Thanks for that Peter. What can we do? I try to do some things but I am not doing enough.

1. We can envisage a non-carbon future. For example, how might the power for one household be generated by existing technologies. And then to consider the economics of spreading the effect over a number of households. What would it mean to have non-carbon public transport?

2. We can learn from what other people do. For example, people have set up systems by which bikes are made available from a common bank. I do not know the details. For short trips, for many people, although not for all, bikes could work.

3. We can change our behaviors. For example,. by minimizing our use of carbon-based vehicles. I do not want to suggest that people become vegans, but we can not eat fish, but that will not solve the problem of over-fishing. Diet is one area, but it is a larger cultural issue.

4. We look more at recycling. It is easy to put stuff in a skip bin and from there I don’t know what happens to it. We can follow up with packaging and other options directly with the suppliers, including imported goods, and making sure that the ships that brought them did not pollute the ocean, because presumably that is at least a source of ocean pollution.

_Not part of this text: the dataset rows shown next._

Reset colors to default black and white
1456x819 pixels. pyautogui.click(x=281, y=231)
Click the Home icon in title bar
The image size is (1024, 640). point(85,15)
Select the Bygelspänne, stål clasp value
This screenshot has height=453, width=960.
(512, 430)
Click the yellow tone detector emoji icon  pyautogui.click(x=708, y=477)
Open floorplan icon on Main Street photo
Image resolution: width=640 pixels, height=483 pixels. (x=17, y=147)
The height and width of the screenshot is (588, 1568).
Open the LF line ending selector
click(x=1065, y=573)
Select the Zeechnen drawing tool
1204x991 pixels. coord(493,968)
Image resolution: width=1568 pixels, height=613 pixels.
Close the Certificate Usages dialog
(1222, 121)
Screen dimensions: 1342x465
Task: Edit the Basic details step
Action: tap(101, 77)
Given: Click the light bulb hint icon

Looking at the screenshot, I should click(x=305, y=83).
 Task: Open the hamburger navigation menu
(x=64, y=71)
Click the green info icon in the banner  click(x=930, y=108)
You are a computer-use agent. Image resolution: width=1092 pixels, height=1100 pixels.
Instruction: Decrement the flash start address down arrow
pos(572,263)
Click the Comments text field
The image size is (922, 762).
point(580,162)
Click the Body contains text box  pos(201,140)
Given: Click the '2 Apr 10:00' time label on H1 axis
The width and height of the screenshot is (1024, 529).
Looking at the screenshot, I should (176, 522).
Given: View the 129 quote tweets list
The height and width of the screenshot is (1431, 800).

And so on. There are small scale behavioral changes we can make with demonstration effects. Hopefully people reflect when they see my walking along the street with backpack of fruit and vegetables. They might thing that is good exercise for old fella. The real change requires large scale changes, such as cleaning the ocean pollution by stopping runoff and by garbage removal. Acidification of oceans, as I understand the situation, is a vicious cycle created by carbon pollution, for a commitment is required to protect the global commons. So how is that to be done? Go back to point one and let’s envisage that happening and try and work through how that might be done. One problem is that we as the human race have less time now than we had twenty or thirty years ago. We have relatively more information about the problems, although some would like to cast doubt upon them, than we do about the solutions.